"Mi padre con mi tío"

Derribo del convento de Jerusalén, junto al estadio de la Romareda.
Derribo del convento de Jerusalén, junto al estadio de la Romareda.
José Miguel Marco

Hace unos días fui obsequiada con la última publicación de La Cadiera, esa asociación de ilustres o ilustrados aragoneses que tiene a bien reunirse una vez al mes, cita en la que uno de sus socios o un invitado habla de aquello que sabe y luego, publican en su colección. Pues bien, la última, editada con ocasión del día de San Jorge y que es nada menos que la número 664, recoge la reciente intervención del ‘cadiero’ Regino Borobio Navarro, ‘Cosas y casas de un estudio familiar (1919-2009)’.

En apenas medio centenar de páginas, Borobio Navarro, eslabón de una fecunda saga de arquitectos aragoneses, nos lleva por las obras que han salido de las mesas de trabajo de la familia. Empieza por las de su padre, Regino Borobio Ojeda, iniciador de la dinastía –‘Mi padre solo (1919-1931)’–, y sigue con los proyectos de Regino y de su hermano José Borobio Ojeda, ‘Mi padre con mi tío (1931-1964)’. Y así hasta completar el recorrido por obras del propio autor y de sus hijos.

La publicación es una delicia que permite disfrutar de la sobria arquitectura de esta saga y reconocerla después en las calles de Zaragoza, donde sus edificios dan testimonio del mejor racionalismo español, como la Confederación Hidrográfica del Ebro. También son suyos varios edificios del campus de San Francisco o casas en el centro de Zaragoza que destacan por su elegante composición.

De los dos hermanos Borobio Ojeda era el convento de San Juan de Jerusalén que han comenzado a derribar hace algunos días. Se construyó en los años cuarenta para alojar a las monjas clarisas, que dejaban su cenobio de Independencia y abrían uno nuevo con su iglesia, su claustro y su huerto, junto a la acequia de la Romareda. También con sus palmeras y campanas. Y con el estilo Borobio, en diálogo con el Colegio de Huérfanos del Magisterio, hoy Instituto Miguel Catalán, también firmado por ellos.

Pero esa arquitectura sobria y racional, nunca excesiva, con la que los Borobio han puesto distinción a las calles de la ciudad no ha sido motivo suficiente para que, quien corresponda, prescribiera su mantenimiento. Resulta descorazonador que las instituciones que nos gobiernan no hayan sido capaces de salvarlo, cuando forma parte de una parcela de casi una hectárea, con metros suficientes para sacar adelante los nuevos usos planteados.

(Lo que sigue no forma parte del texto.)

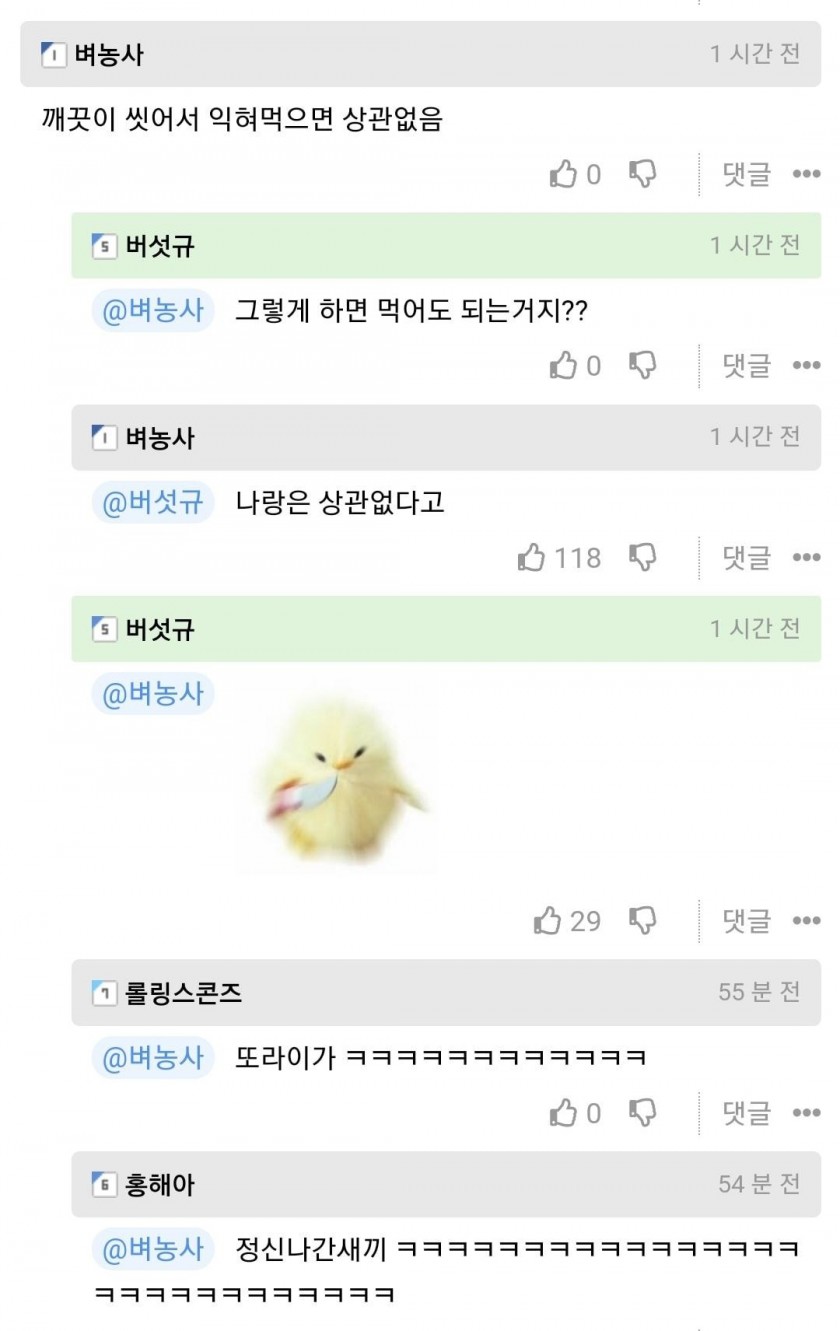The width and height of the screenshot is (840, 1331).
Task: Open more options on the chick image comment
Action: pos(806,921)
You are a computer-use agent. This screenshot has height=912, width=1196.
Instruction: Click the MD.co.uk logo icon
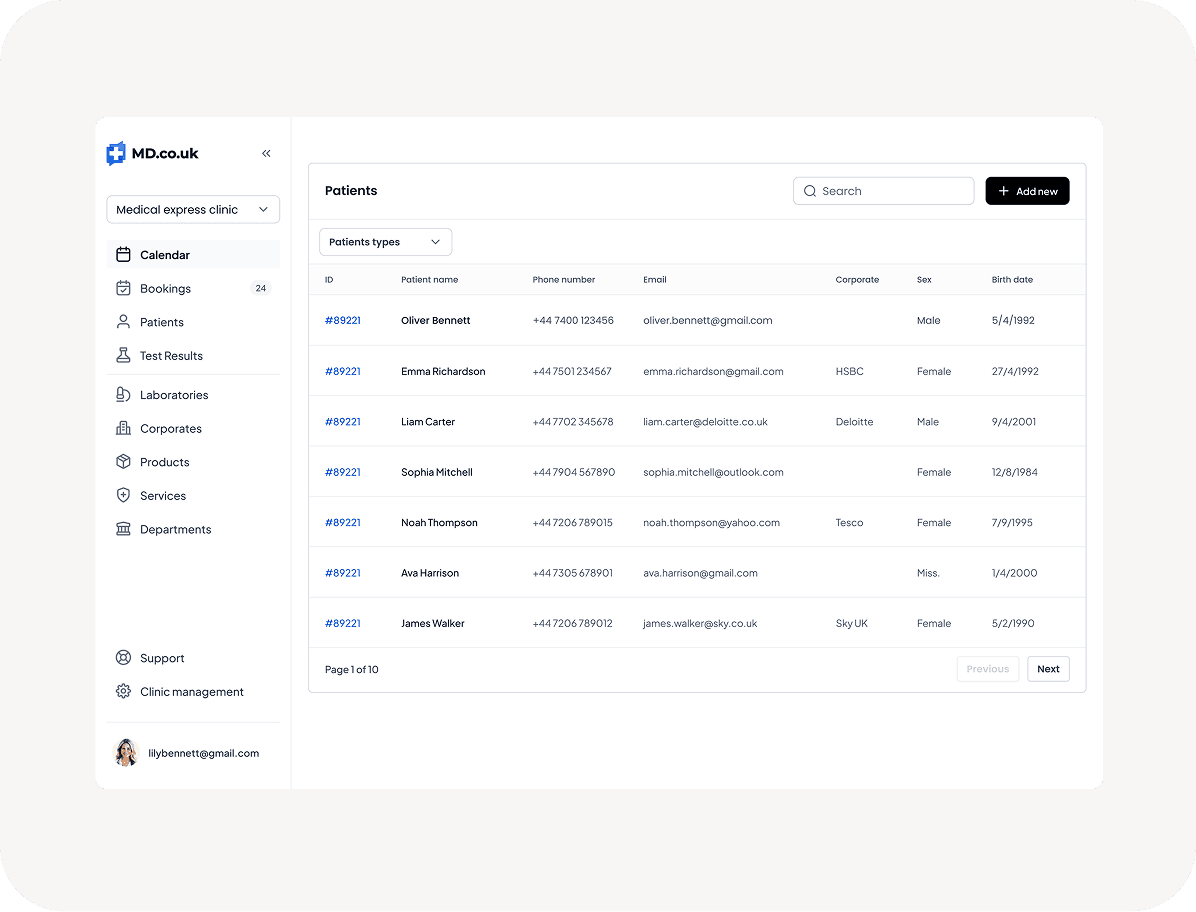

Como habrán leído los lectores de HERALDO, el convento lleva vacío una década, ya que las hermanas clarisas se han reagrupado en el convento de Santa Catalina. Un inversor local lo adquirió en 2019 pagando unos seis millones de euros, un precio inicialmente alto teniendo en cuenta que el uso es de equipamiento. Su propósito era que la nueva clínica Quirón se construyera allí. Finalmente, el grupo hospitalario optó por una parcela del Ayuntamiento, distanciándose así del Hospital Miguel Servet y evitando una concentración de usos hospitalarios a todas luces ineficiente. Mientras, el propietario ha encontrado un uso sociosanitario razonable para su inversión: una residencia de ancianos y apartamentos para válidos y estudios para sanitarios.

Lo que no se entiende es que la Dirección General de Patrimonio, tan eficaz en otros ámbitos –acaba de lograr que la Iglesia, por fin, abra la Seo de forma gratuita cuatro días al mes–, no haya encontrado nada digno de protección en el convento. Lo mismo, los responsables del catálogo municipal. La parcela tiene la suficiente dimensión como para haber mantenido el legado de los Borobio Ojeda y haber levantado en el huerto los nuevos edificios.

Una ciudad es la suma de muchas cosas. La singularidad y la buena factura arquitectónica están entre las que confieren carácter. El convento de Jerusalén tenía las dos: singularidad y calidad, y cuesta creer que quienes deben velar por la conservación de nuestro patrimonio lo hayan despreciado. Y como en el pasado, con la excavadora a toda máquina.

Con el recuerdo a Emilio Lacambra, gran anfitrión de Zaragoza y defensor de causas nobles y, a menudo, perdidas, a quien ya estamos echando de menos.